Defendant argues that there was insufficient evidence to support his conviction of possession of heroin for purpose of sale (§ 11351—count one) and transportation of heroin (§ 11352, subd. (a)—count two). When reviewing a claim of insufficiency of the evidence, “we review the entire record in the light most favorable to the prosecution to determine whether it contains evidence that is reasonable, credible and of solid value, from which a rational trier of fact could find that the elements of the crime were established beyond a reasonable doubt. [Citations.] We need not be convinced of the defendant’s guilt beyond a reasonable doubt; we merely ask whether ‘ “any rational trier of fact could have found the essential elements of the crime beyond a reasonable doubt.” [Citation.]’ [Citation.] We must draw all reasonable inferences in support of the judgment. [Citation.] It is not our function to reweigh the evidence, reappraise the credibility of witnesses, or resolve factual conflicts, as these are functions reserved for the trier of fact.
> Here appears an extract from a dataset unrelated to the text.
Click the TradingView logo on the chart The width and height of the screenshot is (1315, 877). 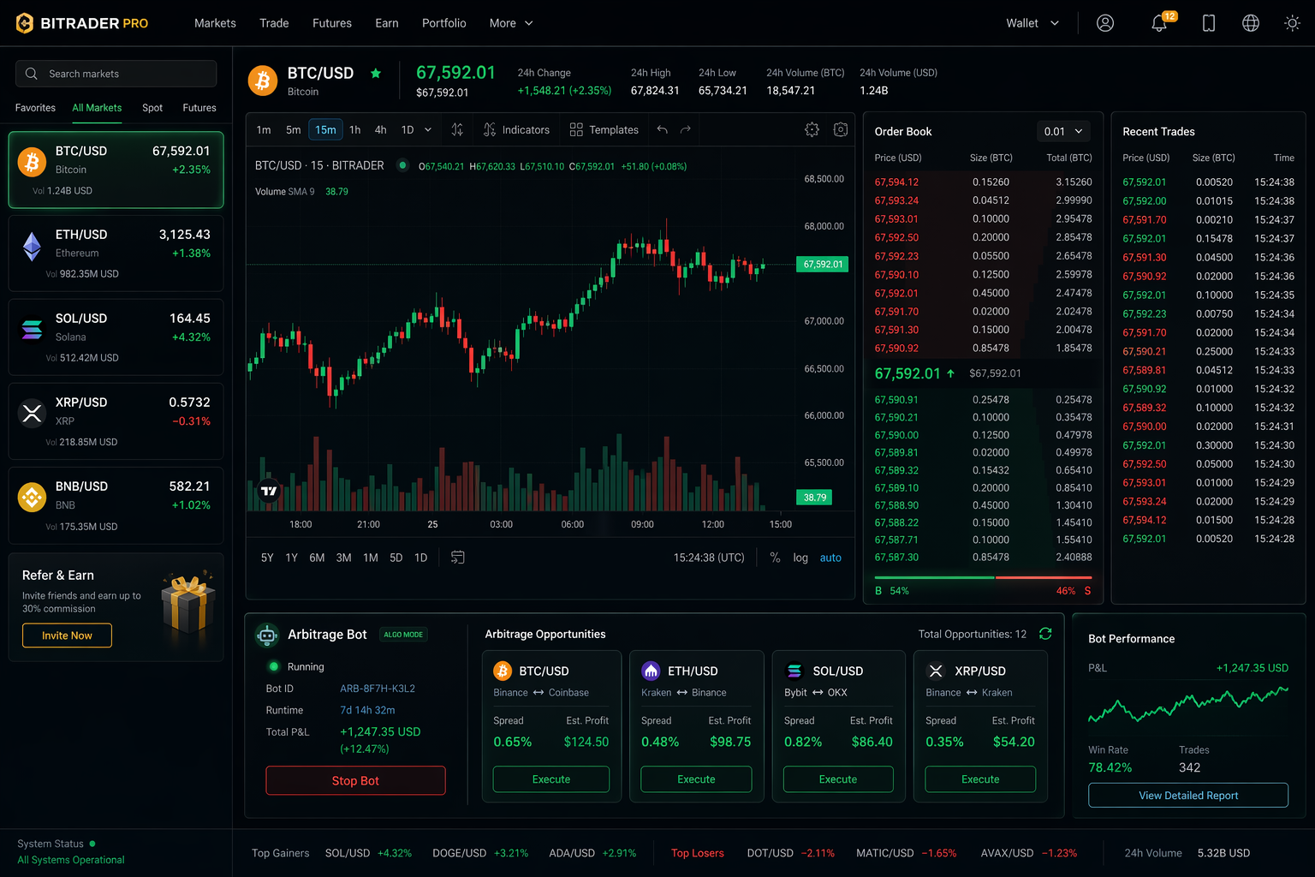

We may not reverse a conviction for insufficiency of the evidence unless it appears that upon no hypothesis whatever is there sufficient substantial evidence to support the conviction. [Citation.]” (People v. Tripp (2007) 151 Cal.App.4th 951, 955, original italics.) “This standard of review also applies to circumstantial evidence. [Citation.] If the circumstances, plus all the logical inferences the jury might have drawn from them, reasonably justify the jury’s findings, our opinion that the circumstances might also reasonably be reconciled with a contrary finding does not warrant a reversal of the judgment. [Citations.]” (Ibid.)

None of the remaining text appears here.